WORK REQUEST =>
Render the records as a Markdown table with the columns Row and Line. Start at the first line and end at the line containing "The width and", with both of those lines included. Number each line in Row, skip blank lines, and include no other lines.

• • • • • • •

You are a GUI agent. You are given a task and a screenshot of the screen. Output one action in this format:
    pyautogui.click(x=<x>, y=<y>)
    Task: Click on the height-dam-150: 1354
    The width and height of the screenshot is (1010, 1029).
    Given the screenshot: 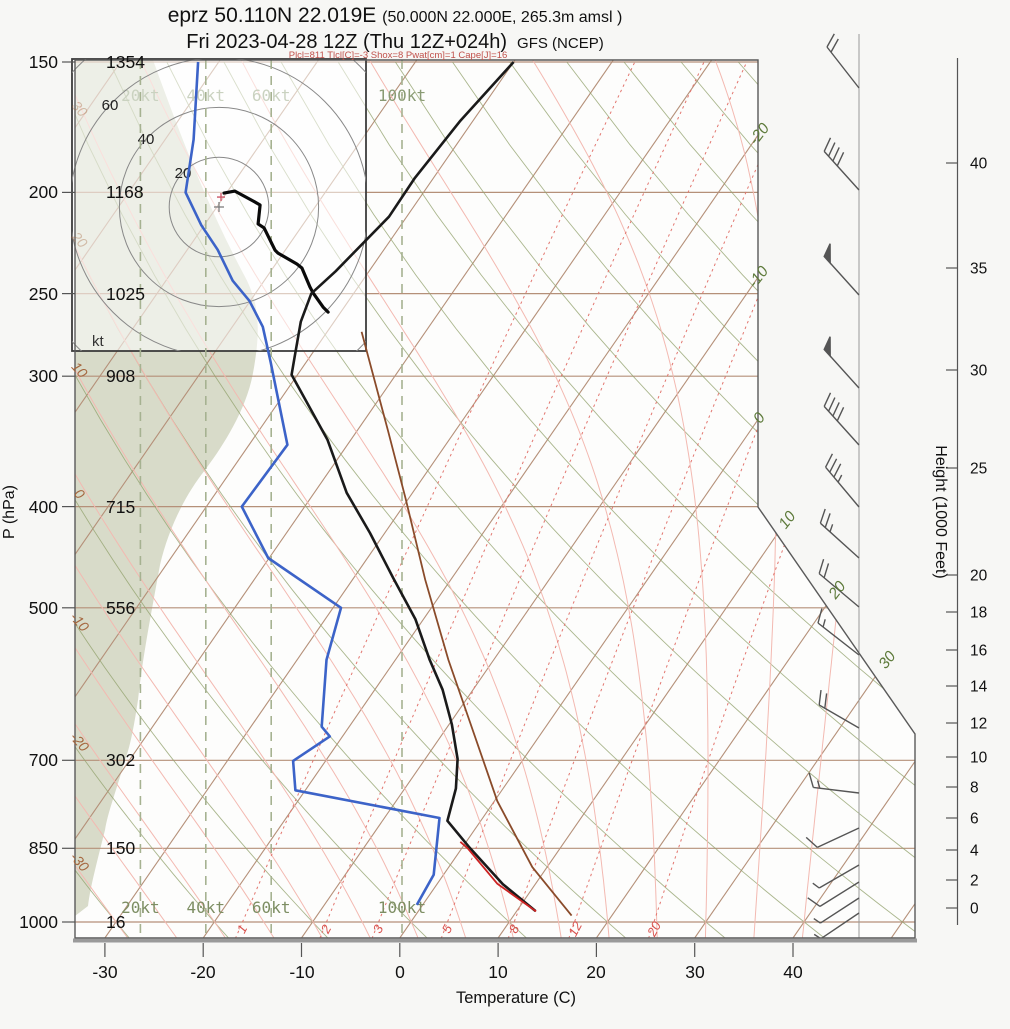 What is the action you would take?
    pyautogui.click(x=126, y=62)
    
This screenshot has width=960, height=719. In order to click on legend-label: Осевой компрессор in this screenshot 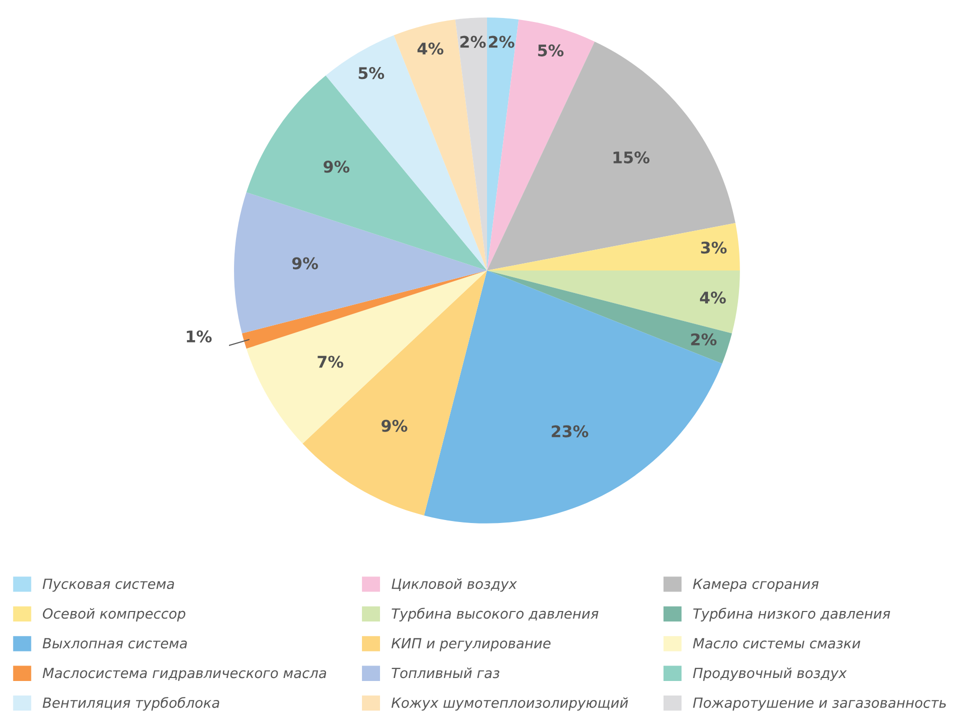, I will do `click(114, 615)`.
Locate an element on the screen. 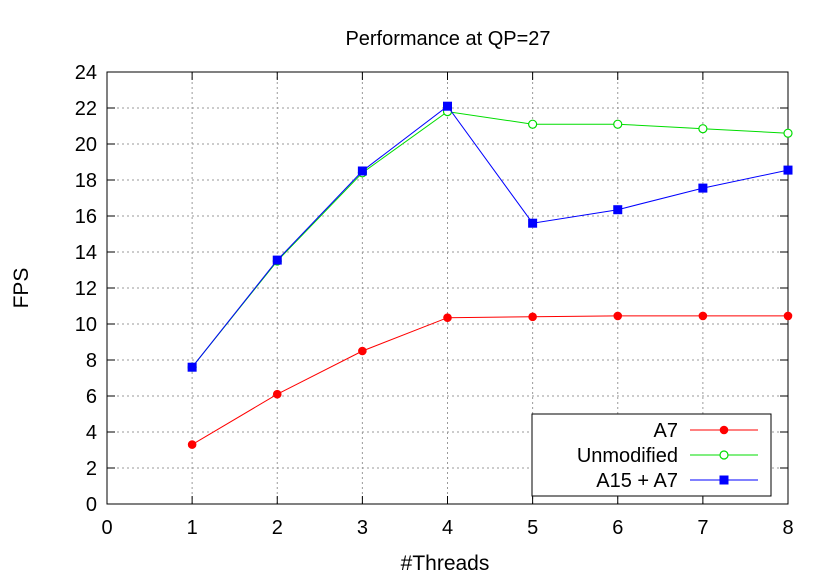 This screenshot has width=830, height=581. y-tick-label: 6 is located at coordinates (92, 397).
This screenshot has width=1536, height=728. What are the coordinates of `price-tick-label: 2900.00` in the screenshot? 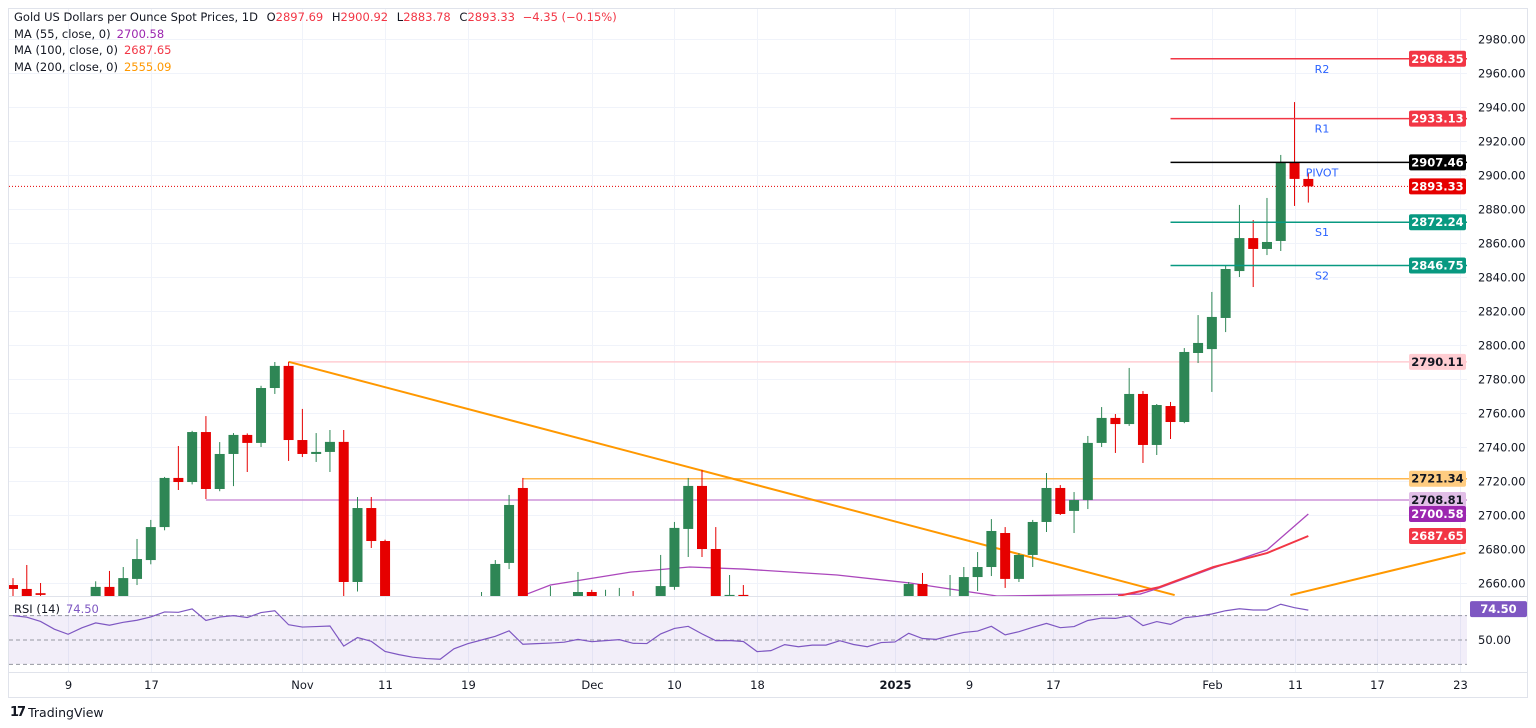 It's located at (1502, 176).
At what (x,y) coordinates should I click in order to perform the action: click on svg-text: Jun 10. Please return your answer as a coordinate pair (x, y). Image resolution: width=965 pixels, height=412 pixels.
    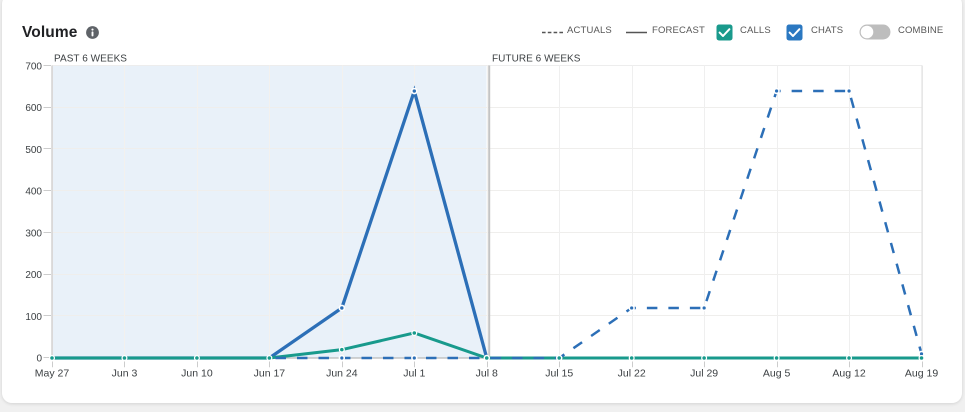
    Looking at the image, I should click on (197, 374).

• • • • • • •

SOLUTION FOR THIS PROBLEM =>
| Row | Line |
|---|---|
| 1 | You are a GUI agent. You are given a task and a screenshot of the screen. Output one action in this format: |
| 2 |     pyautogui.click(x=<x>, y=<y>) |
| 3 |     Task: Click on the height-dam-150: 1354 |
| 4 |     The width and height of the screenshot is (1010, 1029). |